Progress Report Due: 12/6/15



  • Progress:
Tasks Accomplished:
-We have found a tutorial that includes source code for an object detection app. The application does this by using MSER (Maximally Stable Extremal Regions) in iOS. The app is very simplistic and only recognizes the Toptal's (the developer company) logo. It does so without having to take a picture or record a video, as we wanted our app to be able to do. (http://www.toptal.com/machine-learning/real-time-object-detection-using-mser-in-ios)
Problems Solved:
-We were worried we'd have trouble creating an object recognition app that didn't require a picture to be taken or video to be recorded. Luckily, we found an application that recognizes objects without having to do so.
Questions Answered:
-How to recognize objects with a camera. How to do so without taking a picture or recording a video.
Lessons Learned:
-It is important we understand what each code and tutorial we follow actually does. We copy and paste so many codes to see how and if they'll benefit our app, without actually knowing what they do. Time can be wasted if we are using codes that may not be beneficial to our app at all. It may be better from now on to learn and wrap our heads around certain codes before adding them into our Xcode Project.
  • Problem:
Difficulties Encountered:
-We are in the process of implementing the Toptal source code for object recognition into our app. Although, we are trying to find and figure out where in the code we can change the app so that the camera will be recognizing the objects we tell it to (the app can only identify the Toptal logo right now and we need to change the code so that it can recognize numbers in subway signs).
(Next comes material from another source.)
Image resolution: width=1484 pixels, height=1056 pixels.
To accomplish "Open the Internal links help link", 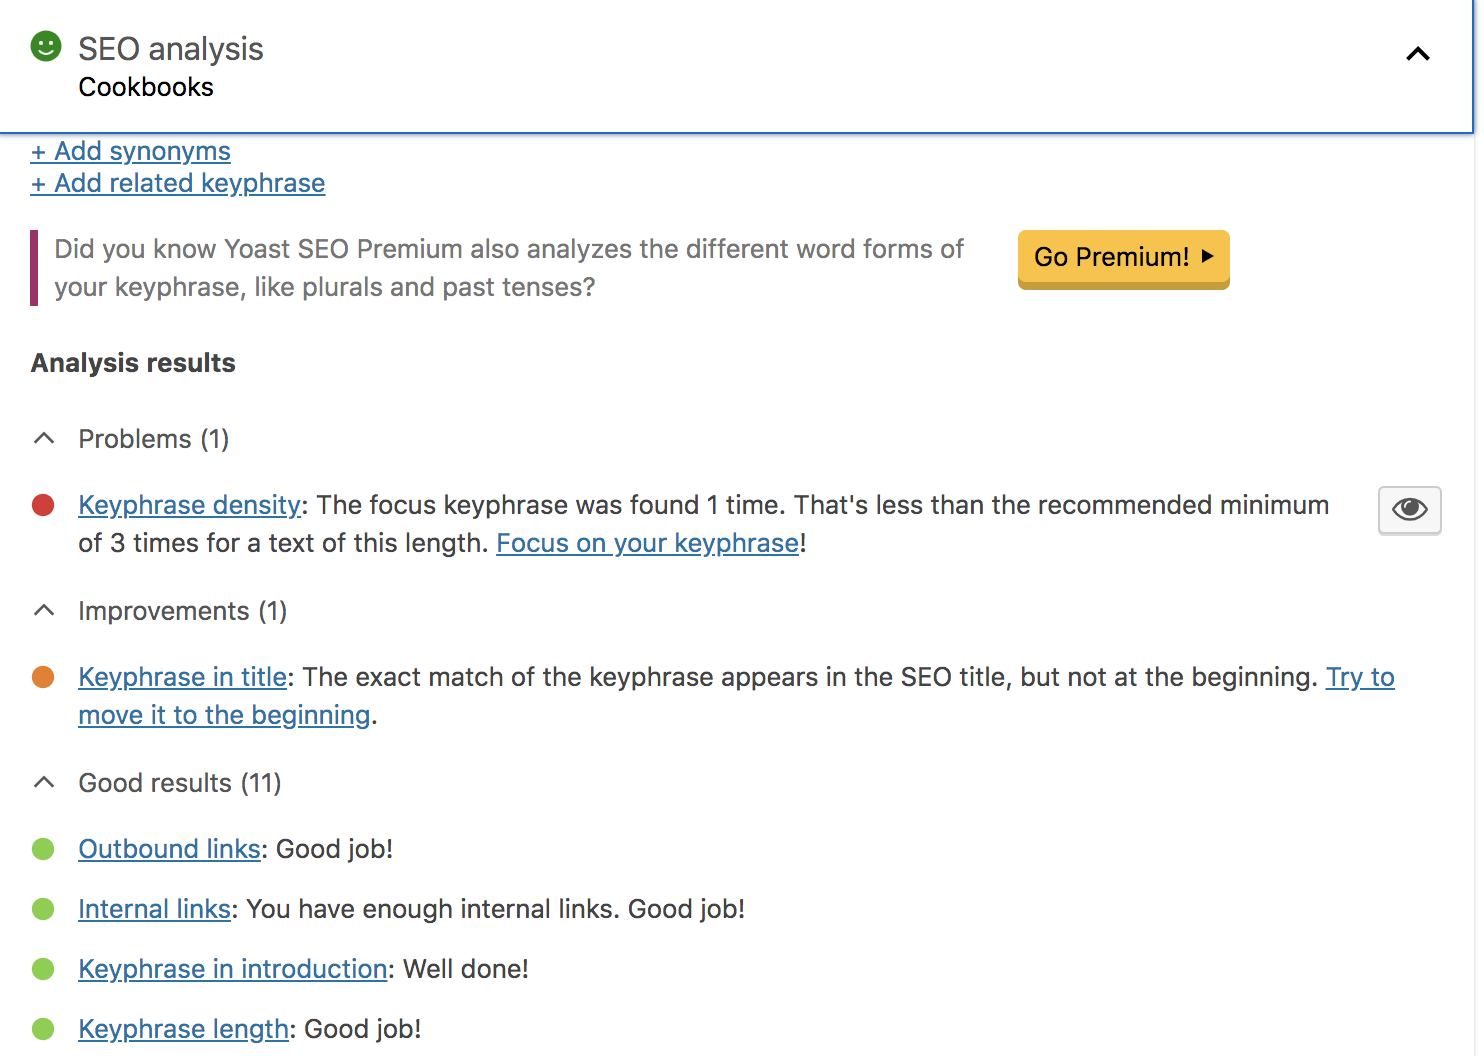I will point(154,909).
Missing Information: None.
Equipments Required: 
-Mac Laptops, Mr. Lin's iPad.
Materials Missed: 
-We are not lacking of any materials as of now.
Show Stopper/Open Issues/New Risks: 
-Not being able to adjust the code to fit our needs (recognizing train numbers/letters on subway signs).
Personal Problems: None as of now.
Schedule Conflicts: 
-None as of now. Whenever we cannot meet in person we communicate via Facebook to let one another know of new discoveries outside of classtime.
  • Plan:
Proposals/Steps to Attack the Problems/Action Items for the Coming Week: 
-Search the code to see where the Toptal logo is implemented and change the app so it can read numbers and letters.
Action Items for the Coming Week:
-In addition to altering the code, we want to understand what the code actually does. What information does it provide once objects are identified? How does the app transform the object to a readable form?

Experiments to Conduct, Ideas to Try, Vendors to Contact, Updated Schedule, etc.
-Continue to make sure our app works off of Mr. Lin's iPad as we add new code.